Micropuncture analysis of glomerular ultrafiltration (SNGFR) was conducted in Munich-Wistar rats to assess the functional responses to moderate-frequency (3-Hz) renal nerve stimulation. Angiotensin II inhibition (ANG II-inhib) was produced by the intravenous administration of [Sar1, Ala8] angiotensin II or MK 421 to investigate whether it modulates the effects of renal nerve stimulation. Micropuncture measurements were obtained before and during renal nerve stimulation. Renal nerve stimulation decreased SNGFR approximately 25% (from 49.9 +/- 2.3 to 38.0 +/- 1.4 nl X min-1 X g kidney wt-1), the result of decreased glomerular capillary hydrostatic pressure gradient and nephron plasma flow. These decreases were due to increased afferent (approximately 43%) and efferent (approximately 30%) arteriolar resistances, since the glomerular ultrafiltration coefficient remained unaffected.

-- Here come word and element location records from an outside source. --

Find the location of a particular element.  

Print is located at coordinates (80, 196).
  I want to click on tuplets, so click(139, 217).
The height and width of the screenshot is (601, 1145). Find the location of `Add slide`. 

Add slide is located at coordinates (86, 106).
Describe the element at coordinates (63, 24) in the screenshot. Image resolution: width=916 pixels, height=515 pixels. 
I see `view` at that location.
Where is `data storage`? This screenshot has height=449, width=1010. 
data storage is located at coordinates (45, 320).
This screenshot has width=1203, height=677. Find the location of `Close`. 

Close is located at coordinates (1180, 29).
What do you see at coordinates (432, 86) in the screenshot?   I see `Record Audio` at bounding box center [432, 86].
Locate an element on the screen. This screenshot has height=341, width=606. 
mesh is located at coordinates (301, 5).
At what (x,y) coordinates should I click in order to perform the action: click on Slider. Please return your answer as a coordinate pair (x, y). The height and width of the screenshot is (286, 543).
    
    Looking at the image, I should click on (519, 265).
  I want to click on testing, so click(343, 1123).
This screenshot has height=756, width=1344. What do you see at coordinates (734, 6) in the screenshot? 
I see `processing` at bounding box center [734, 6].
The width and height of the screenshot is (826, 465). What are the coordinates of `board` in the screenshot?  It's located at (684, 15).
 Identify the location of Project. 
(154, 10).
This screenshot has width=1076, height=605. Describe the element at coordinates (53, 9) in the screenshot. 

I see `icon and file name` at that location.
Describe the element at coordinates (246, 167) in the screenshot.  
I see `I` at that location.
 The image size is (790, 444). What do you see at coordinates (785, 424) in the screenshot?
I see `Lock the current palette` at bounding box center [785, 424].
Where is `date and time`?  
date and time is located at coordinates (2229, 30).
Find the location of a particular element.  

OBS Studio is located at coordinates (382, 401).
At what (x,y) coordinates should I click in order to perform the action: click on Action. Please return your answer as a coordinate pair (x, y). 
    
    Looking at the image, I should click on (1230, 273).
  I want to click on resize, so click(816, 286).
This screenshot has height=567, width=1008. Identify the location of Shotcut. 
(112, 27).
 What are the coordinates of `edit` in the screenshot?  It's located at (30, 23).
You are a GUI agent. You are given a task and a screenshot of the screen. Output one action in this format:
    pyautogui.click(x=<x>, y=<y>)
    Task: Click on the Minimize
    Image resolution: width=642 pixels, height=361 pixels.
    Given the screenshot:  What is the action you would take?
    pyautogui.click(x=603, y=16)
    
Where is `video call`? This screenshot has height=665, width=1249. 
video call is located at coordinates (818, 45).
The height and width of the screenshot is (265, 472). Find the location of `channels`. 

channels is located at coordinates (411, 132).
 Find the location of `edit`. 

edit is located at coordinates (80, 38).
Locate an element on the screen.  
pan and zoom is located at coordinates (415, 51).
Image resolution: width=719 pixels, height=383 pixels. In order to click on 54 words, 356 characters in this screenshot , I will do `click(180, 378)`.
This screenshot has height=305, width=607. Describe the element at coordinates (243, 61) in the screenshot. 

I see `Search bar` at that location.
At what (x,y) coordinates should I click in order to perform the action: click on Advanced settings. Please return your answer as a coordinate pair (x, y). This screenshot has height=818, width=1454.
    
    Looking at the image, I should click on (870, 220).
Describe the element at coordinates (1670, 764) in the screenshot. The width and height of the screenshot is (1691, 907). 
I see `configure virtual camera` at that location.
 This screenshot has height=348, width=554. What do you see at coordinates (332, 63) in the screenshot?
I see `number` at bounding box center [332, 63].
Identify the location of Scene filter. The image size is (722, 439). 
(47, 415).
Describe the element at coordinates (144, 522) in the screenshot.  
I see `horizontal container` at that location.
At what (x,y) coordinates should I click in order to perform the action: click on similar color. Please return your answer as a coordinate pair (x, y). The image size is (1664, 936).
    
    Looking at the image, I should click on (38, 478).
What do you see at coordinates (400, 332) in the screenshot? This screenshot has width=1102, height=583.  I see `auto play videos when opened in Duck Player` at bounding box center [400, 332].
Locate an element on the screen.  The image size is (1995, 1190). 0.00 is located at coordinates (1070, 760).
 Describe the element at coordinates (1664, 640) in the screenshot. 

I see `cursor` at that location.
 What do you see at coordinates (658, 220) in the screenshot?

The effects of renal nerve stimulation during ANG II-inhib were less in magnitude than in renal nerve stimulation alone: SNGFR decreased from 48.0 +/- 1.5 to 44.8 +/- 2.0 nl X min-1 X g kidney wt-1 after renal nerve stimulation. The net renal production of norepinephrine was augmented by renal nerve stimulation but it was not influenced by ANG II-inhib.

IN CONCLUSION

renal nerve stimulation can regulate glomerular ultrafiltration by altering vascular resistances, and angiotensin II appears to be a critical factor for the full functional expression of renal nerve stimulation at the glomerulus.